This profile is functionally comparable to the ps_2_x profile discussed previously. The details pertaining to the ps_2_x profile apply to the arbfp1 profile as well.
10.1.10 The Advanced NVIDIA Fragment Program Profile for OpenGL
The advanced NVIDIA fragment program profile compiles Cg source code to vertex programs that are compatible with the NV_fragment_program OpenGL extension supported by NVIDIA's CineFX architecture. The profile identifier is fp30 . This profile restricts Cg to matching the capabilities of the NV_fragment_program OpenGL extension.
This profile is the most functional fragment-level profile at the time of this book's writing. It is a superset of the ps_2_x profile.
In addition to all the functionality mentioned in the section describing the ps_2_x profile, the fp30 profile also provides:
- Support for the samplerRECT data type for sampling non-power-of-two textures.
- Support for the fixed data type with a range of [-2,+2].
- Support for the half data type for half-precision floating-point.
- Support for additional instructions exposed by the NV_fragment_program extension.
The flexibility offered by modern and future GPUs, combined with the ease-of-use that Cg provides, makes it easy to write lengthy fragment programs.
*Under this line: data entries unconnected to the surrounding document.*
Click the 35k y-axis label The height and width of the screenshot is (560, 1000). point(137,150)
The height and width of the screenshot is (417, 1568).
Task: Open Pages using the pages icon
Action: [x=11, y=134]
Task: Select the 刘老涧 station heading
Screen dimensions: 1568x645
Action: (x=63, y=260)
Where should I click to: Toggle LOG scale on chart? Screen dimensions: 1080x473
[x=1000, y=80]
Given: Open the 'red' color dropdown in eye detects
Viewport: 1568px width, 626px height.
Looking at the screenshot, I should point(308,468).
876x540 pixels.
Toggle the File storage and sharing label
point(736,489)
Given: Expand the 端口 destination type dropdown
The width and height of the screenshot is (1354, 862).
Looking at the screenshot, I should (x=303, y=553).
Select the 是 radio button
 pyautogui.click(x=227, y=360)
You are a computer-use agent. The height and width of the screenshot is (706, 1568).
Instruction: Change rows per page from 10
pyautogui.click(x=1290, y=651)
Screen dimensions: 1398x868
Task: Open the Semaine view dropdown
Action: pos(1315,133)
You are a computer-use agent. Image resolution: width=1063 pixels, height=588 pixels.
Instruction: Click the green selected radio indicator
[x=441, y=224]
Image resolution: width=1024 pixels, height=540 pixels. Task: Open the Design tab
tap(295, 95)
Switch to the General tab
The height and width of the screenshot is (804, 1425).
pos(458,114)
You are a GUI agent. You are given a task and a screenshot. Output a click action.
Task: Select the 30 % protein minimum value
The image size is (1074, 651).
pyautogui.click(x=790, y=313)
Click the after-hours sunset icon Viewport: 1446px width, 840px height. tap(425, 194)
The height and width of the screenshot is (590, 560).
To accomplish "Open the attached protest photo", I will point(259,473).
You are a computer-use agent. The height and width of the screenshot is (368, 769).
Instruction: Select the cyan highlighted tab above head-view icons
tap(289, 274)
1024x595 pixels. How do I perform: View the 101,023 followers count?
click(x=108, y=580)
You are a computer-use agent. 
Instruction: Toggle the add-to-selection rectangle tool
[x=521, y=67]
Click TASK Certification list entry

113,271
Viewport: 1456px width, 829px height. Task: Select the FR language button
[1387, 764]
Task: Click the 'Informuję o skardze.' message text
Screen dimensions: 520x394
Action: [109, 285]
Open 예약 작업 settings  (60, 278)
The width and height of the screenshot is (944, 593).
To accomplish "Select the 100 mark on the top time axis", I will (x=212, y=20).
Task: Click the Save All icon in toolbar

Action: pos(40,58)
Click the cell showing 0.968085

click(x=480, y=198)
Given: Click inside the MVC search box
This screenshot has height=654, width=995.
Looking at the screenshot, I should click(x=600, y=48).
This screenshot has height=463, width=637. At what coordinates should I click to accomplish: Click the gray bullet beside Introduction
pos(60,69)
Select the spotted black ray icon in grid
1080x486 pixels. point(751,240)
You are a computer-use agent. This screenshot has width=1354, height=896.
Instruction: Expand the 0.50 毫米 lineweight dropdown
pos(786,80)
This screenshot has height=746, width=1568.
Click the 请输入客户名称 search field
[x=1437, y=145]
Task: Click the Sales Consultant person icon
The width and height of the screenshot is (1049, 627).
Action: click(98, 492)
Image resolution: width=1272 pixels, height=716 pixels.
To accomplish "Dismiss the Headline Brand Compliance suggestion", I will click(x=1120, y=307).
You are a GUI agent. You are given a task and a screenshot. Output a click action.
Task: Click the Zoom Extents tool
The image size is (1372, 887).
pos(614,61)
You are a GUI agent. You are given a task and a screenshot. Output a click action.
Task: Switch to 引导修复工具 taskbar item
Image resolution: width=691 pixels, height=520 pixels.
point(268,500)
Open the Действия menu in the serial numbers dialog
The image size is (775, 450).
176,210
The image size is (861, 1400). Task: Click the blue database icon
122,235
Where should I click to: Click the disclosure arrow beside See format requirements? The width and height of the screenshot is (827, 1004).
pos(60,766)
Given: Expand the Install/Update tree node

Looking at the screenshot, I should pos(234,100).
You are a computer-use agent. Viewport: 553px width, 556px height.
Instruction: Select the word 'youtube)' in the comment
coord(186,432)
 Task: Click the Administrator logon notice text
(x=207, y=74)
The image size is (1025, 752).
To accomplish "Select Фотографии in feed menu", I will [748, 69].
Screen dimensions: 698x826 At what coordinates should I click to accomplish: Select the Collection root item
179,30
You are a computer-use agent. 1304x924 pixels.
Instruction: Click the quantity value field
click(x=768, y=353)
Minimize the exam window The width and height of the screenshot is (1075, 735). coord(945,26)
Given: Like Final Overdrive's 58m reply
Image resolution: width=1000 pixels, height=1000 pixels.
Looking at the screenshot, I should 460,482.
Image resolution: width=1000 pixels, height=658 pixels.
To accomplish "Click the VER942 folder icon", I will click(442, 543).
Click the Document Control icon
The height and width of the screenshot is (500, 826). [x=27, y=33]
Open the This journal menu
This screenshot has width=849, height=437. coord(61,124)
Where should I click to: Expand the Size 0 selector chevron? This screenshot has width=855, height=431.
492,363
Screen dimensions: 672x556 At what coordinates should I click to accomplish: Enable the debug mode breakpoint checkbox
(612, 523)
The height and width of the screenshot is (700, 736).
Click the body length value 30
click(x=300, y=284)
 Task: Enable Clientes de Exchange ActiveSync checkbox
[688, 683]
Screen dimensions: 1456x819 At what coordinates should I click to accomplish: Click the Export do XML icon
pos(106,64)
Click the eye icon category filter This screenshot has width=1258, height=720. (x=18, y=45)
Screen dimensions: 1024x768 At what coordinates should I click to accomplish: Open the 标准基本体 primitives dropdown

A practical problem arises, though: as your programs get longer, they execute more slowly. In the majority of cases, the Cg compiler will take care of optimizations for you. But it cannot choose high-level algorithms for you. Therefore, this section presents some concepts and techniques that will help you obtain optimal performance from your programs. A few of these have already been presented in some form or another earlier in the book, but we've put them all together here with additional explanation, for easier reference.
10.2.1 Use the Cg Standard Library
As you've worked through the examples in this book, you've probably found Cg's Standard Library functions quite convenient. But the Standard Library is about more than convenience—it's also about performance. The Standard Library functions are defined to allow the Cg compiler to convert them into highly optimized assembly code. In many cases, Standard Library functions compile to single assembly instructions that run in just one GPU clock cycle! Examples of such functions are sin , cos , lit , dot , and exp . In addition, using the Standard Library provides some amount of future-proofing. New versions of the Standard Library will be available with future versions of Cg, and these versions will be optimized for future GPUs.
Despite all these advantages, there may be occasions when you won't want to use the Standard Library functions. If you require a simpler version of a function, or if you can write an especially fast but simplified version of a function that suits your particular needs, you may be better off not using the Standard Library. One example of this, from Chapter 8, is using normalization cube maps rather than the Standard Library's normalize routine for normalizing vectors in fragment programs.
10.2.2 Take Advantage of Uniform Parameters
Always be wary of what you're passing to your vertex and fragment programs as uniform parameters. For example, if you're passing a time variable to the fragment program, and the program ends up using sin(time) instead, you're better off computing sin(time) once in your application, and passing that as the uniform parameter to your fragment program. This is far more efficient than computing sin(time) needlessly for each fragment that's generated! Even if your program needed time and sin(time) , it's more efficient to pass in these values as two uniform parameters than to pass just time and to compute sin(time) in your program.
10.2.3 Using Vertex Programs vs. Fragment Programs
Earlier in this book, you saw how fragment programs often can produce more accurate images than vertex programs can. If your scene is poorly tessellated, vertex programs often produce faceted and coarse images. But per-fragment shading doesn't come for free. A fragment program executes for each fragment that is generated, so fragment programs typically run several million times per frame. On the other hand, vertex programs normally run only tens of thousands of times per frame (assuming that your models are not heavily tessellated). In addition, fragment programs have more limited looping and branching capabilities than do vertex programs, though their capabilities will improve over time. In particular, fragment programs for third-generation and earlier GPUs are rather limited.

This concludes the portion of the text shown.